Berrino ha quindi spiegato che le istituzioni di nuove posizioni sono legate alla riorganizzazione dell’ente e che sono in corso le procedure di assegnazione. “Non c’è stata – ha aggiunto – alcuna paralisi dell’ente” e, a questo proposito, ha relazionato sulla quantità di decreti e deliberazioni assunti dalla giunta dal primo gennaio scorso ad oggi, numero che sono “in media con l’abituale produzione di atti per analoghi periodi dell’anno”. Berrino ha rilevato, inoltre, che “il numero delle figure apicali di direzione generale della giunta, anche in seguito alla riorganizzazione, risulta inferiore per numero e retribuzione alle medie nazionali. Non è vero, inoltre – ha chiarito – che solo il segretario generale sia l’unico abilitato alla firma degli atti regionali. Dal primo marzo, con la nomina del direttore del dipartimento territorio – ha spiegato – è rimasto l’interim del segretario generale solo sulla nuova direzione centrale organizzazione che sarà nominata comunque a breve”. L’assessore ha quindi ribadito la correttezza degli atti compiuti e che la giunta ha attuato le disposizioni della legge regionale 41 del 2014 sugli assetti organizzativi della dirigenza “lasciata inattuata dalla precedente amministrazione”.

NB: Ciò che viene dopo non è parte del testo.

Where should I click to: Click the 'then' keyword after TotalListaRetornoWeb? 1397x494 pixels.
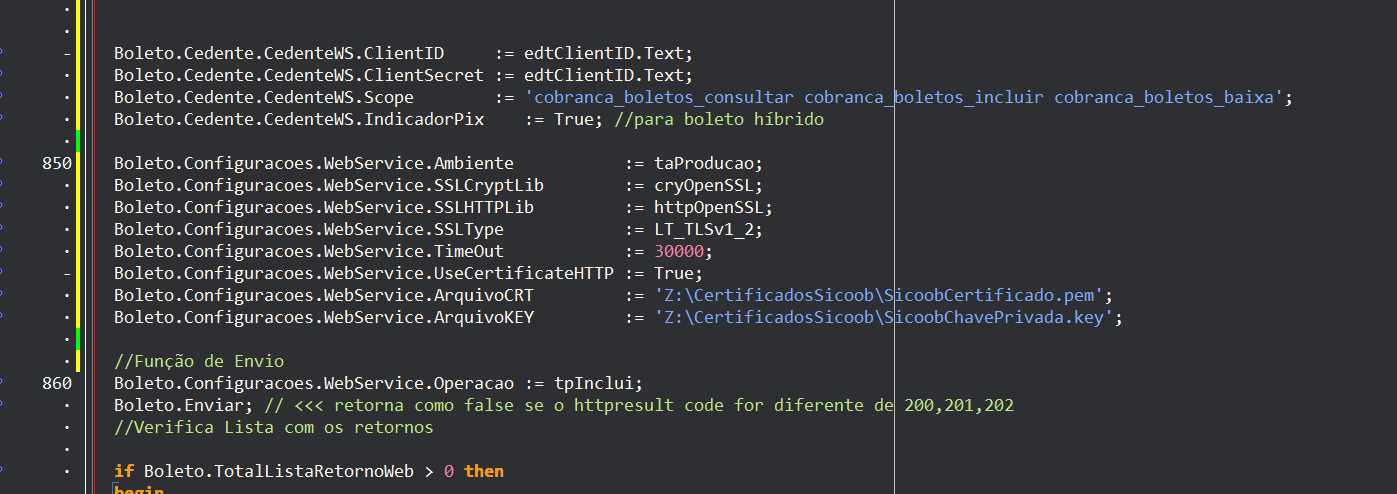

Una risposta, secondo Rossetti, insoddisfacente: “Ci aspettavamo che l’assessore facesse chiarezza sulla riorganizzazione. Invece si è limitato di leggere l’elenco degli atti amministrativi adottati finora”. A questo punto, concludono i consiglieri del Pd “chiederemo un’audizione in Commissione ai massimi vertici della burocrazia regionale, e cioè al Segretario generale Signorini e al Direttore del personale”.